Social media has changed the way we see and interact with the world. For many, friends and follower lists are filled by those with whom we share similar experiences, interests and beliefs. And the appeal of being liked, literally, can overcome the virtue of challenging other’s views.
So, I can honestly say, I appreciate being connected to people who also oppose the work that I do—some strongly so. Many of these folks are people I don’t know well, but somewhere along the line our paths crossed. So we exchange shareable moments in our lives, though we may rarely—or never—catch up over coffee.
Such was the case this weekend when I scrolled past the post of an educator who often criticizes reform, and the very concept of charter schools specifically. Despite our differences of opinion on this issue, I respect her advocacy for other controversial social issues and her passion for working with kids who’ve been labeled tough to teach. On this day she posted about accepting a new teaching position that would take her to a new city.
The teacher described her new school as one with a unique and rigorous curriculum, an appealing philosophy about discipline and learning and diverse extracurricular offerings.
My first thought: This does sound like an incredible school. My second thought: Good for her, it seems like a great fit. My final thought: I think it’s a charter school. Turns out, it is.
As an advocate for school choice, I’m most driven by the need to empower families with school options.
A child has only one chance at a K-12 education and families want the best for their children. Educational choice creates a more even playing field for those families who cannot afford options beyond their assigned public school. And, for many children, the assigned public school is simply not the best option.
I’ve also worked as an educator and with many teachers who work in traditional district schools. So I know that most are also driven to do what’s best for their students. I also know teaching is an incredibly demanding and often difficult job. I understand the complexity of non-educators criticizing and offering solutions for a system in which they’ve never worked.

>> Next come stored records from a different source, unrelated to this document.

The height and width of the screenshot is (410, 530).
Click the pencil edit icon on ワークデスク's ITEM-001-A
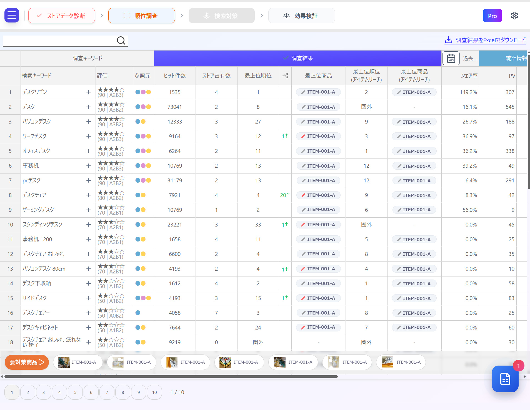304,136
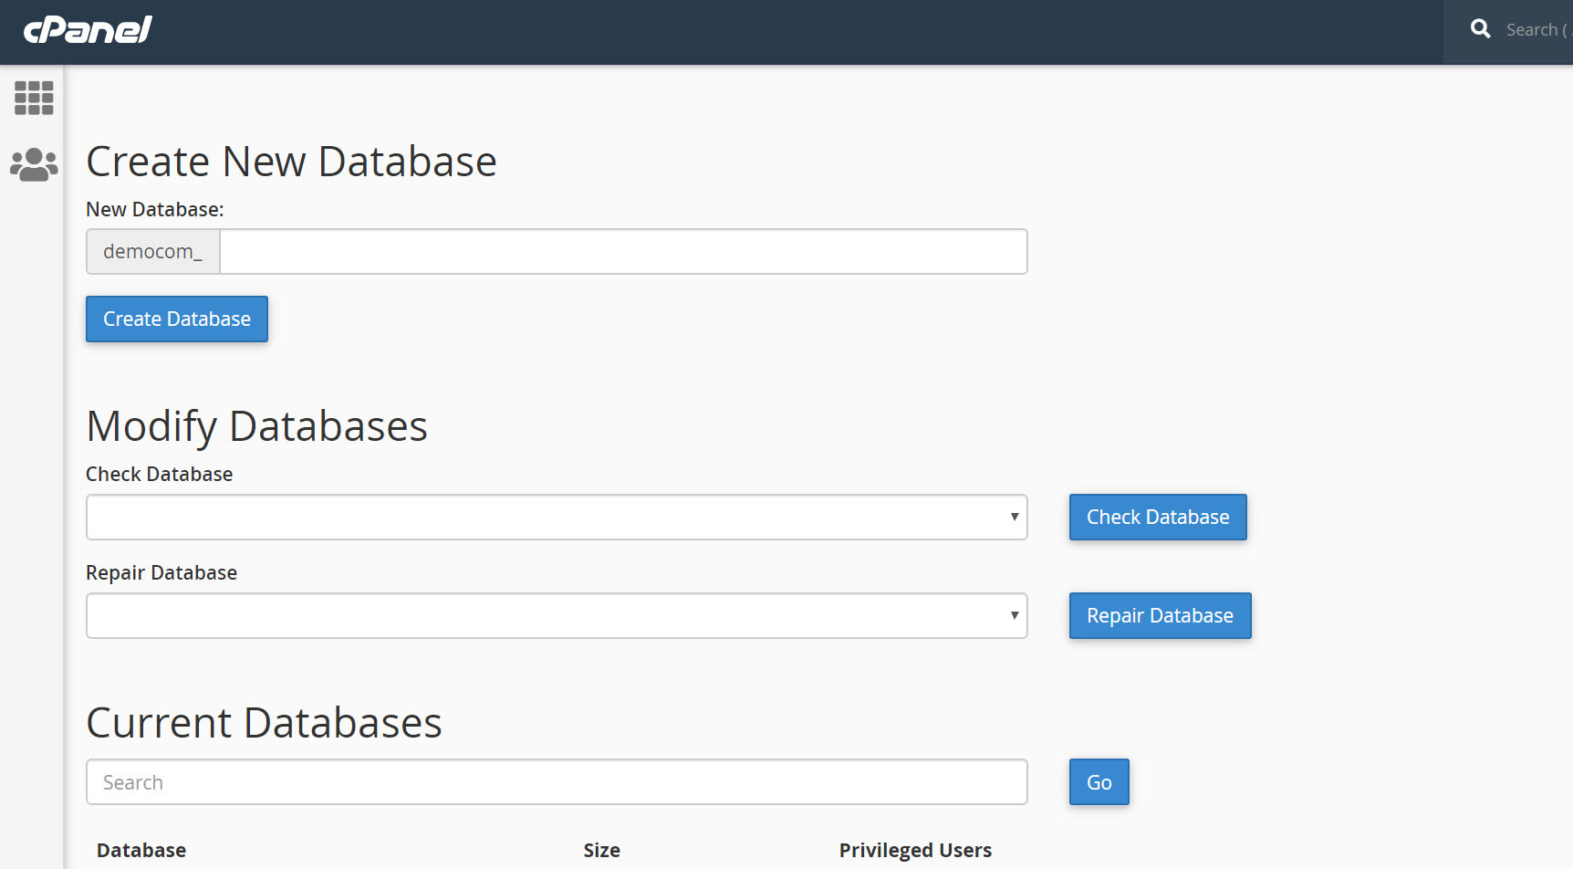The width and height of the screenshot is (1573, 869).
Task: Click the people icon on the left sidebar
Action: (33, 164)
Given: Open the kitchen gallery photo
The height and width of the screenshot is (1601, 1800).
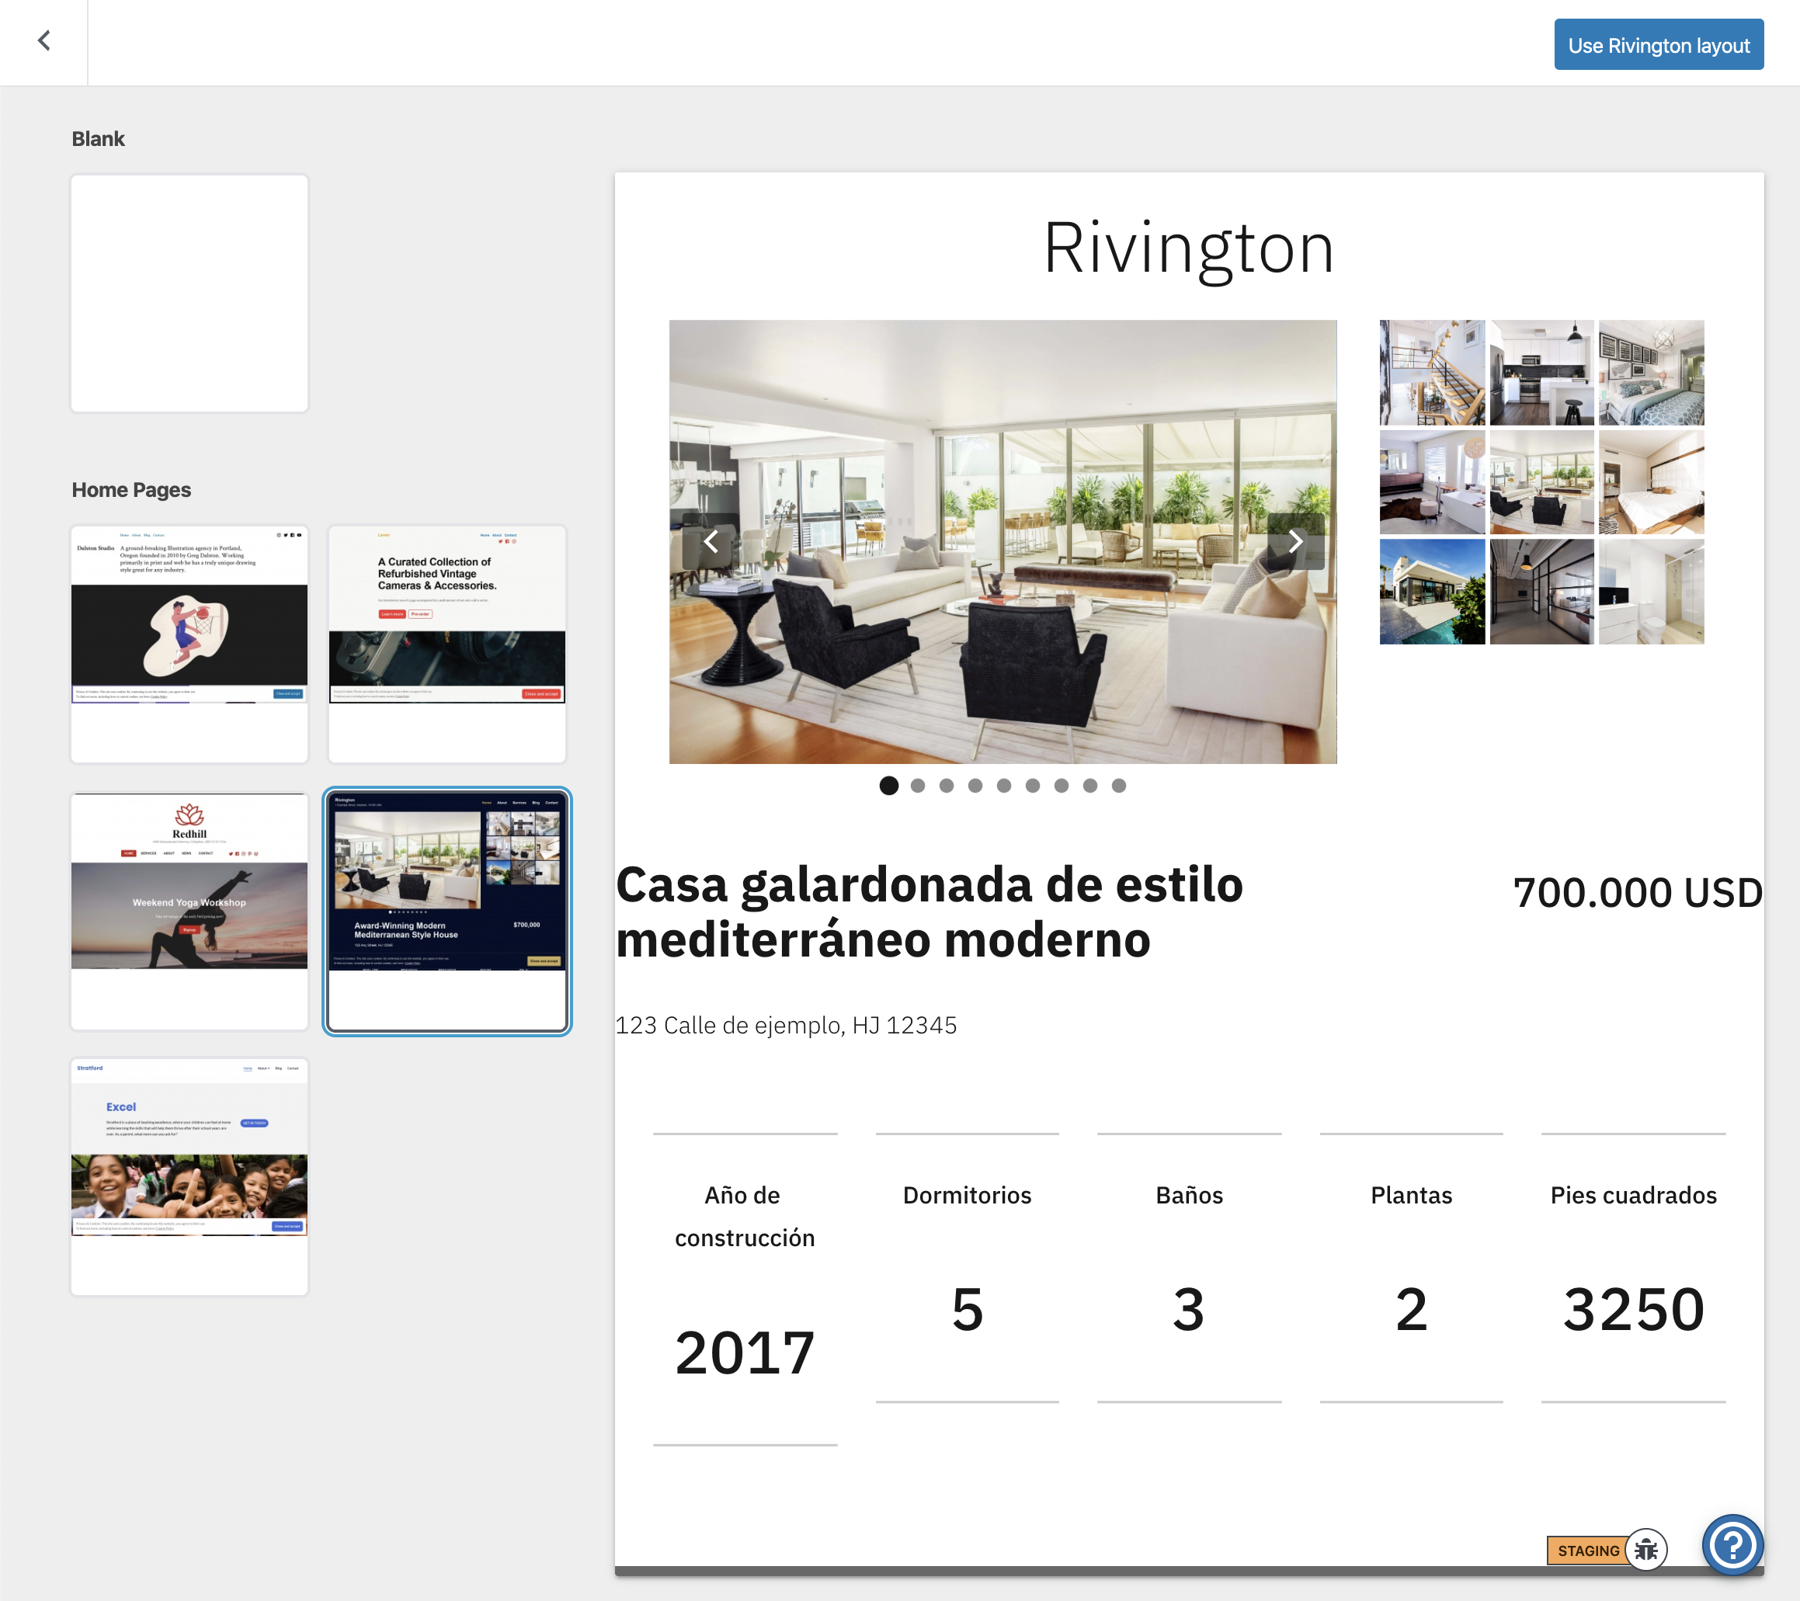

Perhaps the school choice movement, and the educators who oppose it, have veered so far off course that we no longer recognize all that we have in common. When I think about the teachers who really excel in their field, I wonder what they would do with the freedom to design and run schools that they would choose to work in. In other words, what if more educators could and did leverage school choice to improve their own options while at the same time meeting their desire to best serve students?
As advocates for expanding educational choice, we can do more to show that reform is pro-teacher, including by expanding the idea of who would benefit from more options. We can point to the many teachers who start their own charter schools. And we can prioritize the needs of children and families without overlooking the potential to forge meaningful partnerships with the individuals who work with them every day.